"Hell I Need"


A/N: Woah an update that took less then a month? Wow not to flex or anything but that's pretty nutty. Anyways here's part one of training, there was supposed to be a mentor POV in this chapter according to the blog but I couldn't for the life of me remember what that was there for so I just cut it instead of writing a couple thousand words of nothing.


~Baby I'm the bad guy, and it's a game

You can tell me why I'll never change

Oh take it from me, never believe

Anything I say to you~


Ethan Faber

Breakfast is quiet and awkward, but that's hardly a surprise anymore. Riven is good for some laughs, even if it's in a twisted and unstable sort of way, but with her gone for the morning it leaves me with just a stuffy, snobby escort and the two quietest, most intense people I've ever met. Lana's lack of friendliness isn't surprising, she's a thirteen-year-old who's halfway a robotic killing machine and hardly the talkative type. But Everly being so tense and detached makes things a lot less fun than they ought to be. Of course, District One seems to swing the opposite direction, so maybe it'll all balance out and the pack will be a nice, friendly place where we all can be friends for at least a little while.

That's a hard lie to get myself to believe in.

Breakfast finished, appearance double-checked in the mirror, and bright white training outfit slipped on, Everly and I are in the elevator and headed down with plenty of time to spare. We get down to the training center first, and it's a few minutes before even the head trainer appears. If she's surprised to see us already there, she doesn't show it. If anything, she looks exasperated, shaking her head and sighing as she tiredly takes a seat and waits for the room to fill up.

District Four are the next to arrive, Ainsley focused, serious, and full of energy while her district partner lets out a groggy yawn and shuffles after her, a hand running through his messy hair.

"Mornin' Two," Arno says through another yawn. "Early risers too, huh?"

I shrug. "Didn't get chosen as the volunteer by oversleeping training."

He nods his head, eyes barely hanging open. "Yeah, 'course. Couldn't be doing that."

"So," Ainsley says in a low, eager voice. Arno seems to know what she's about to say, and suddenly looks even more tired. "Are you two really okay with District One taking over the pack? I mean, the guy's an idiot, and the girl is probably too worried about chipping a nail to even train."

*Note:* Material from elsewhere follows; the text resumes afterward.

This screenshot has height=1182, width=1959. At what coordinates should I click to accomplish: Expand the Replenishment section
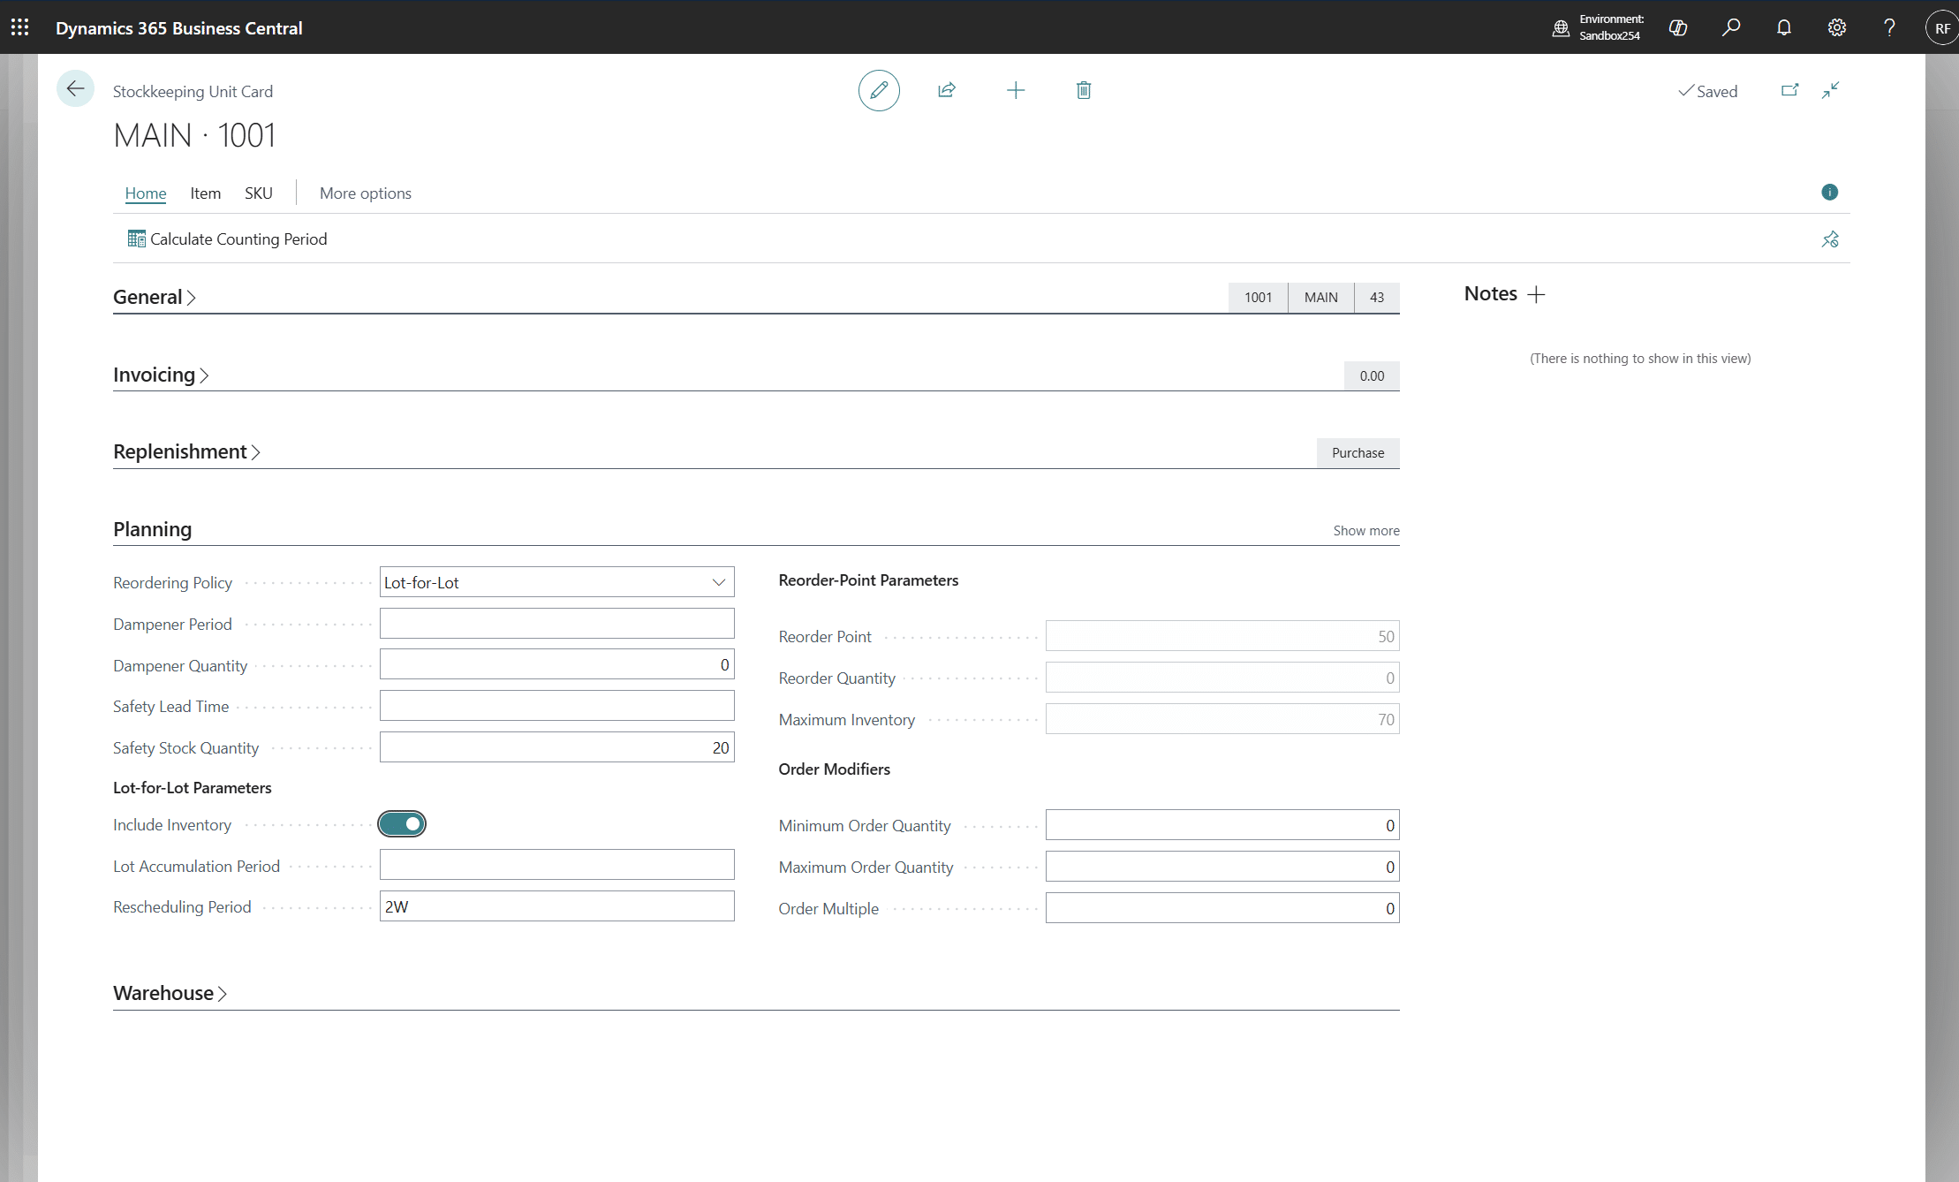pos(187,451)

Surprisingly, Everly is the first to respond, her voice calm and monotone yet still somehow having a sharp edge to it. "Pack leaders never win. If they want it so bad, let them have it. Their funeral."

"Yes, but who the pack leader is also usually decides whether or not any Career wins or not," Ainsley urges.

"I think how much backstabbing and throat slitting happens between us usually decides that," I say. "So can we not jump right to the factions and secret alliances before training even starts? Maybe just try being friends and watching each other's backs until it's just us left?"

"Think like that," Ainsley says. "And you'll be the one getting stabbed in the back."

"I don't know," Arno chips in, "One seems a bit too theatrical to do their stabbing from the backside."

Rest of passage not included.